TRAVAIL DEMANDÉ
Recopiez mot pour mot le passage de l'extrait sur la norme de contrôle qui commence par « ANALYSE Norme de » et se poursuit jusqu'à « des critères applicables. ».

EXTRAIT DU DOCUMENT

# # # # #

ANALYSE Norme de contrôle
[9] Il est d'abord et avant tout nécessaire de déterminer la norme de contrôle applicable à la
décision d'un agent des visas. Dans l'arrêt To c. Ministre de l'Emploi et de l'Immigration, [1996]
A.C.F. n º 696 (C.A.F.), la Cour a déclaré
[par 2] La demande d'entrée au Canada de l'appelant à titre d' « entrepreneur » immigrant originaire de Hong Kong a donné lieu à une décision discrétionnaire de la part de l'agente d'immigration, décision qui devait être prise en fonction de critères précisés dans la loi. L'appelant avait l'intention d'établir une entreprise au Canada. Le fait qu'il était « en mesure » de le faire était l'un des critères applicables.

# # # # #

Enregistrements extraits
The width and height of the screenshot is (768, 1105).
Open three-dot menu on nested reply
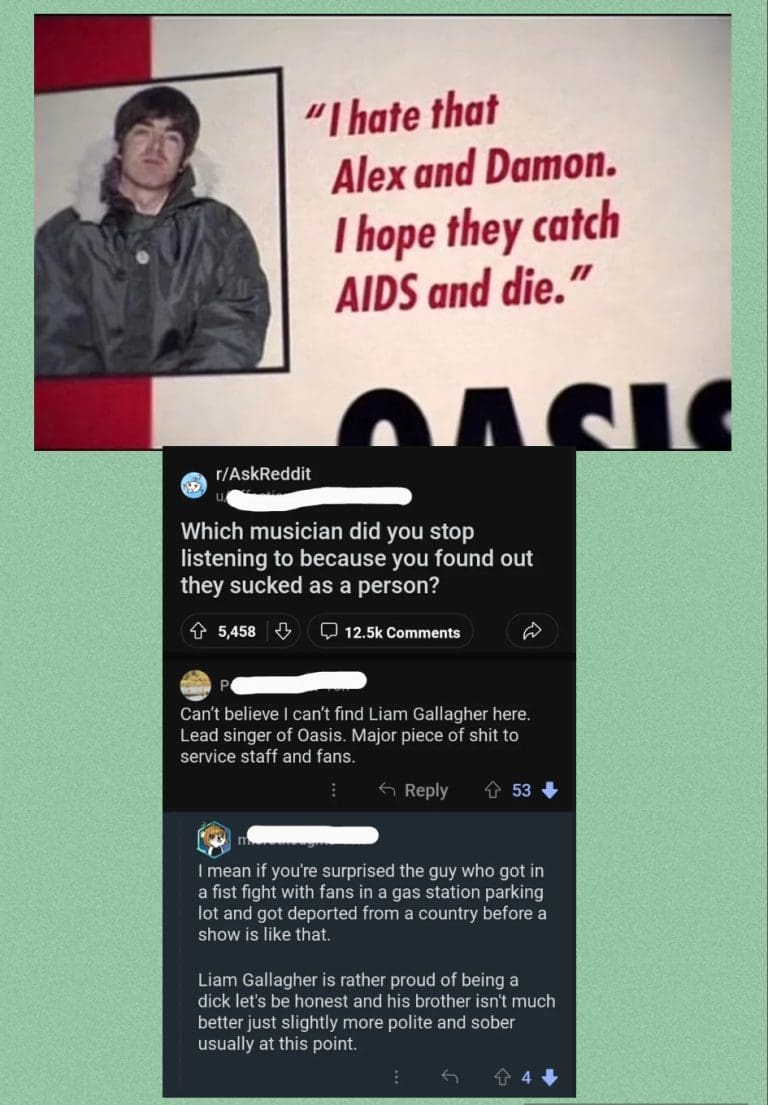coord(396,1077)
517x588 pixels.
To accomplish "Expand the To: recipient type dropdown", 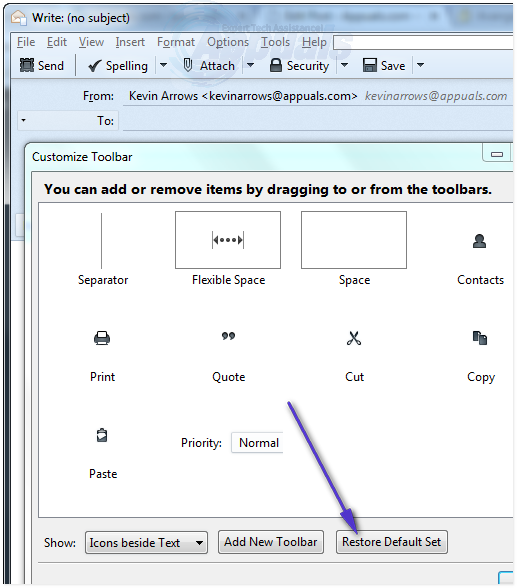I will click(24, 120).
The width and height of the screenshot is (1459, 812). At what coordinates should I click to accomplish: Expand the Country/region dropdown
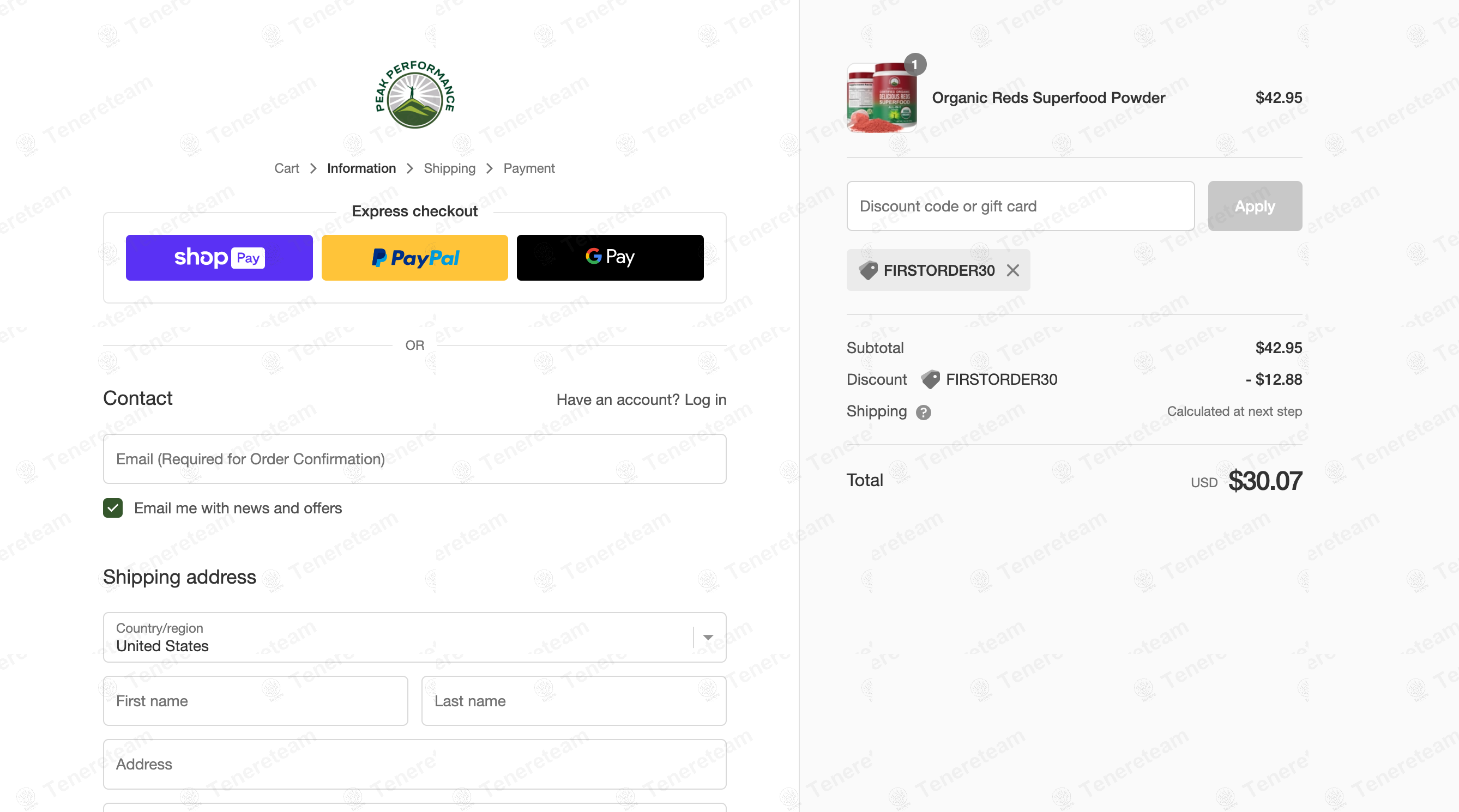[414, 637]
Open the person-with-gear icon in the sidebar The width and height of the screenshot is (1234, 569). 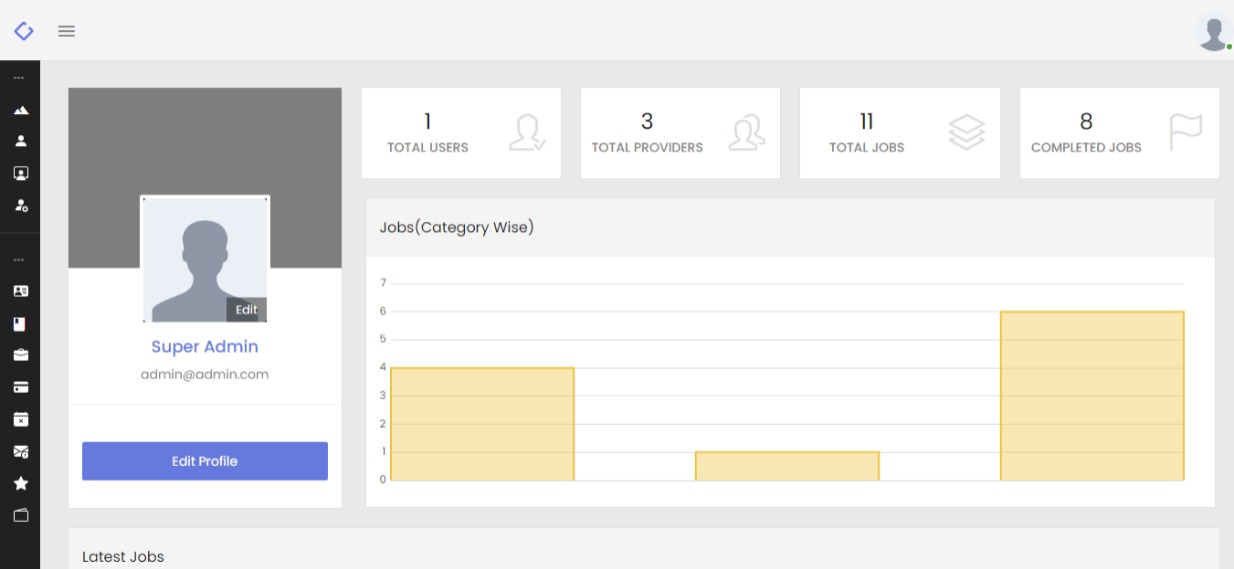[x=20, y=205]
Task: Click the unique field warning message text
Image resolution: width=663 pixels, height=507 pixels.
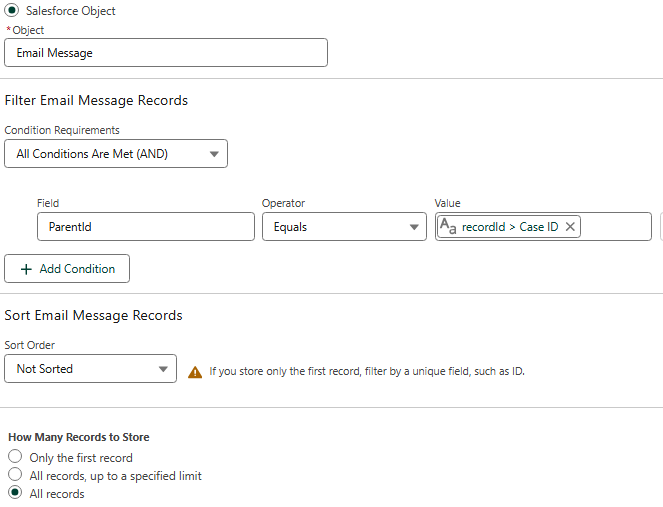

# # # # #

RÉSULTAT DE L'EXERCICE
ANALYSE Norme de contrôle
[9] Il est d'abord et avant tout nécessaire de déterminer la norme de contrôle applicable à la
décision d'un agent des visas. Dans l'arrêt To c. Ministre de l'Emploi et de l'Immigration, [1996]
A.C.F. n º 696 (C.A.F.), la Cour a déclaré
[par 2] La demande d'entrée au Canada de l'appelant à titre d' « entrepreneur » immigrant originaire de Hong Kong a donné lieu à une décision discrétionnaire de la part de l'agente d'immigration, décision qui devait être prise en fonction de critères précisés dans la loi. L'appelant avait l'intention d'établir une entreprise au Canada. Le fait qu'il était « en mesure » de le faire était l'un des critères applicables.